= Work required =
Search the records below for "Task: Click the cash". Return that line and all remaining lines exactly.

(Records excerpted from a collection)
┌──

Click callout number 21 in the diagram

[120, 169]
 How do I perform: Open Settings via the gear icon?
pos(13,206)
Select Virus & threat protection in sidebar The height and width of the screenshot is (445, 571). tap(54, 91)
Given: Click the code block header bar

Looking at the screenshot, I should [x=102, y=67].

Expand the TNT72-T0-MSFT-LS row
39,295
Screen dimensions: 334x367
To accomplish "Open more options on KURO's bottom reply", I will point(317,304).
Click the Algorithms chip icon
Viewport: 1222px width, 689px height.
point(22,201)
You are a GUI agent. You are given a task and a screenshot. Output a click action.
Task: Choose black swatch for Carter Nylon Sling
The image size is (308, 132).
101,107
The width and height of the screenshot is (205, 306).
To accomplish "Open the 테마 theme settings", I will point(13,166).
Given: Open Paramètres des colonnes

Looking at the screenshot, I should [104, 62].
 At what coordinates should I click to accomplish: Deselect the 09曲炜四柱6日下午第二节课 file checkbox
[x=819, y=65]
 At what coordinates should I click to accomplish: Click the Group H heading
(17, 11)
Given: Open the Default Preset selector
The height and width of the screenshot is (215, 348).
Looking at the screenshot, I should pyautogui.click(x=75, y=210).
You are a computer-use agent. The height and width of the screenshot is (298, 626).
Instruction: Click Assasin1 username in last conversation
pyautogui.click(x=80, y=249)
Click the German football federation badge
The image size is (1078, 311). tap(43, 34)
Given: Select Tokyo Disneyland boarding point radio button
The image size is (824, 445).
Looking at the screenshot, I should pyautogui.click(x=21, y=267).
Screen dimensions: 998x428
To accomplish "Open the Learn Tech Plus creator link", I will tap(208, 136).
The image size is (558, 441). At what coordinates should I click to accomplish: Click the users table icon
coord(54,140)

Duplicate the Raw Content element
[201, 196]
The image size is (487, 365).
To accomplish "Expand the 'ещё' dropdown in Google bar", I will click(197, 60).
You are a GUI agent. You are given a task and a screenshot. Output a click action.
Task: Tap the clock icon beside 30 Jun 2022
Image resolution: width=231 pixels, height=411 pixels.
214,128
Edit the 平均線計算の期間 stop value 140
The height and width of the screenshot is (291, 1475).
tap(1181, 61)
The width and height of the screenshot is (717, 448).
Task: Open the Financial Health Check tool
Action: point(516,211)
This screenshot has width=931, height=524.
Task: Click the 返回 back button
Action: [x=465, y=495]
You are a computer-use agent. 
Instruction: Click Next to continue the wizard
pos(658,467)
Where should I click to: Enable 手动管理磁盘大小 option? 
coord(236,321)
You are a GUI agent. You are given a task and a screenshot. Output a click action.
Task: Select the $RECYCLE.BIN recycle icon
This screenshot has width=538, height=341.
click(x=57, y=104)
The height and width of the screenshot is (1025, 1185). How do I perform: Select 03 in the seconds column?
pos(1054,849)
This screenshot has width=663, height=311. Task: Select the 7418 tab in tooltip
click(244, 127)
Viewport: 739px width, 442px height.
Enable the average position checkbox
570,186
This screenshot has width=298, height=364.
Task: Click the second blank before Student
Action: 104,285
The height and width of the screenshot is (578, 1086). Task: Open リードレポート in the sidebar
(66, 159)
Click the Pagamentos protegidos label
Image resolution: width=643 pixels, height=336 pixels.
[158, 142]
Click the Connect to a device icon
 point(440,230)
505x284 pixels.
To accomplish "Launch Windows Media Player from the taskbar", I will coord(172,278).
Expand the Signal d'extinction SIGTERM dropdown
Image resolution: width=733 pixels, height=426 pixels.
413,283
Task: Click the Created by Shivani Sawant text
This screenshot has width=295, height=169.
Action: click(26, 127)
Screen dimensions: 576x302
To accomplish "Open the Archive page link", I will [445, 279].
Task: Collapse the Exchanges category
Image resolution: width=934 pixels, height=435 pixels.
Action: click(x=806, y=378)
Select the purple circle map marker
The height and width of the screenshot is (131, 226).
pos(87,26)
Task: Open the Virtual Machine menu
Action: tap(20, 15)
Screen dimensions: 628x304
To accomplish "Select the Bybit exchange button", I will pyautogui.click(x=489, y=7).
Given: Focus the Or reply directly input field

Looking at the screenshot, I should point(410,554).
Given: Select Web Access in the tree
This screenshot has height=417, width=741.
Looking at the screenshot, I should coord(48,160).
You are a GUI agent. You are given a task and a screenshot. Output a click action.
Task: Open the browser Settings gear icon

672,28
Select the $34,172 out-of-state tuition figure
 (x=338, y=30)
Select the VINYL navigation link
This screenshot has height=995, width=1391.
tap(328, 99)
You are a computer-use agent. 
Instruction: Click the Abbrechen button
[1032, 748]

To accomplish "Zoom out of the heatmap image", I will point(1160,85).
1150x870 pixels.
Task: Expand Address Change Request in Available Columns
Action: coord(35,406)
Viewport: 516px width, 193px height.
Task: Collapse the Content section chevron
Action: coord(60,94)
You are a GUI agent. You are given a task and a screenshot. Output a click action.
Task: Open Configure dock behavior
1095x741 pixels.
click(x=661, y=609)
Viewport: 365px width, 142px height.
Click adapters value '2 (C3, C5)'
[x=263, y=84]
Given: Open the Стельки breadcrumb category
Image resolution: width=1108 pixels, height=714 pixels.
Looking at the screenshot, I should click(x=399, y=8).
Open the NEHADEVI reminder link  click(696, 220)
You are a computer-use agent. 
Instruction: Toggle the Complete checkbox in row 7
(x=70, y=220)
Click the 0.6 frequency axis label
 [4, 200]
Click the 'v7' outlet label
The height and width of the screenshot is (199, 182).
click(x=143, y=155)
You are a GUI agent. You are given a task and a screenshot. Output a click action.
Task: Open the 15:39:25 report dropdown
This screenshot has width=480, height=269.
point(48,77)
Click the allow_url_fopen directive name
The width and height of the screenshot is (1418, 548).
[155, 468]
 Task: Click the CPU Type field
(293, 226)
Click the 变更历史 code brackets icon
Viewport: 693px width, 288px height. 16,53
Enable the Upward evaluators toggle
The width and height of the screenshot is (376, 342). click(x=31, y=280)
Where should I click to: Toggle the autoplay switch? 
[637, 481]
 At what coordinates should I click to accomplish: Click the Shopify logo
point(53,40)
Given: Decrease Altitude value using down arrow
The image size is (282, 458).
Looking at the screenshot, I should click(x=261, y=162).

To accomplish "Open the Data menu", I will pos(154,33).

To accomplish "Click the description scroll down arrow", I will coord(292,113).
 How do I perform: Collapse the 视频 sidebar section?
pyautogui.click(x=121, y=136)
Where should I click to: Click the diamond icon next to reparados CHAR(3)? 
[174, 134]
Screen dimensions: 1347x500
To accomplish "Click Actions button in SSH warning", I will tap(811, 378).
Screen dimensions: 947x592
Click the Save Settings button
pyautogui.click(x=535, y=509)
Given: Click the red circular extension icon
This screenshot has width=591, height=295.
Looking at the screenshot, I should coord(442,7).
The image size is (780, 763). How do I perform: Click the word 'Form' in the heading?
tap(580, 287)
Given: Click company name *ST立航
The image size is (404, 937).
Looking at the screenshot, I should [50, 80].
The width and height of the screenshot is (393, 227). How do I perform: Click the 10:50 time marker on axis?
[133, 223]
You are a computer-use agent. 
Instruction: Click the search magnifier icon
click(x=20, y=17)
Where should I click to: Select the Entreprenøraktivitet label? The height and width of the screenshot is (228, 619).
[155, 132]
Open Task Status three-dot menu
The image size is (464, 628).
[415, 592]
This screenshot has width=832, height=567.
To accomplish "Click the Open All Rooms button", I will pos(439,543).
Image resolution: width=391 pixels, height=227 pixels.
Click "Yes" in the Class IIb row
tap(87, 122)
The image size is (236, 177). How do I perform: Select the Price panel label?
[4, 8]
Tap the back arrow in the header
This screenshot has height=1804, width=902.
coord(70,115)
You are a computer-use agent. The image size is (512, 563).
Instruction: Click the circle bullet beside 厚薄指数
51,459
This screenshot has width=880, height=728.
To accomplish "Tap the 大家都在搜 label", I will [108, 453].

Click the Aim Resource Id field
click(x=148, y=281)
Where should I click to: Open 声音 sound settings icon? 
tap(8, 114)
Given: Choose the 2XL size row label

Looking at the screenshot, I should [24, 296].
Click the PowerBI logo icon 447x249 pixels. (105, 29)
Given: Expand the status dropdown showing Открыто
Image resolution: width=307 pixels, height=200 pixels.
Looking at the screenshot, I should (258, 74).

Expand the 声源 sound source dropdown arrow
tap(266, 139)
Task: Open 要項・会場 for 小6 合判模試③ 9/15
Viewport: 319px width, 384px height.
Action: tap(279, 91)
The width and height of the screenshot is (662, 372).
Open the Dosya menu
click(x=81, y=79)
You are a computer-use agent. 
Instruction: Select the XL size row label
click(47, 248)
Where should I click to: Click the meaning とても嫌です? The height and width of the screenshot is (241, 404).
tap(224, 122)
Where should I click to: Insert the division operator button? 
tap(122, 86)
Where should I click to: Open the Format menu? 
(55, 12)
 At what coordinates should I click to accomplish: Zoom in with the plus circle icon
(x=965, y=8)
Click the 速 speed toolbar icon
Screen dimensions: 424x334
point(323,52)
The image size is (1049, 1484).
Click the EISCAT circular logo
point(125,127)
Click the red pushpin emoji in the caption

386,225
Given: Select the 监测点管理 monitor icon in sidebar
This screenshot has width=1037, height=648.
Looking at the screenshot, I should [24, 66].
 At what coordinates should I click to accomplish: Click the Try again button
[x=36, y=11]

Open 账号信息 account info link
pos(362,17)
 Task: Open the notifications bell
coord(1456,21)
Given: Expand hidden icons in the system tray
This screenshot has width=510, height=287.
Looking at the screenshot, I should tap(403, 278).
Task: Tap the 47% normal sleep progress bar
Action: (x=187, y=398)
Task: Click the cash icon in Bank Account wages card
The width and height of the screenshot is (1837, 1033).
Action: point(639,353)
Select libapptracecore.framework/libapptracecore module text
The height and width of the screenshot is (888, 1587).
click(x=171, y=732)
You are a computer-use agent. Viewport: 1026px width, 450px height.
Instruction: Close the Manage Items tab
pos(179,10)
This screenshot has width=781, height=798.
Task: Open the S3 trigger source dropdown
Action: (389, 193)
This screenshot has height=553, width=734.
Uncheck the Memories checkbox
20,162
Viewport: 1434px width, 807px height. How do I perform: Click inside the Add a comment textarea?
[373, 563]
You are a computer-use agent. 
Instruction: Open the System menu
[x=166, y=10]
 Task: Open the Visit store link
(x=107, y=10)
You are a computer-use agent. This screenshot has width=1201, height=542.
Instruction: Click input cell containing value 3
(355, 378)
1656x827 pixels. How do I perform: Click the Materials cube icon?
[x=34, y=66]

└──

= Expected answer =
Task: Click the cash icon in Bank Account wages card
The width and height of the screenshot is (1837, 1033).
Action: point(639,353)
Select libapptracecore.framework/libapptracecore module text
The height and width of the screenshot is (888, 1587).
click(x=171, y=732)
You are a computer-use agent. Viewport: 1026px width, 450px height.
Instruction: Close the Manage Items tab
pos(179,10)
This screenshot has width=781, height=798.
Task: Open the S3 trigger source dropdown
Action: (389, 193)
This screenshot has height=553, width=734.
Uncheck the Memories checkbox
20,162
Viewport: 1434px width, 807px height. How do I perform: Click inside the Add a comment textarea?
[373, 563]
You are a computer-use agent. 
Instruction: Open the System menu
[x=166, y=10]
 Task: Open the Visit store link
(x=107, y=10)
You are a computer-use agent. This screenshot has width=1201, height=542.
Instruction: Click input cell containing value 3
(355, 378)
1656x827 pixels. How do I perform: Click the Materials cube icon?
[x=34, y=66]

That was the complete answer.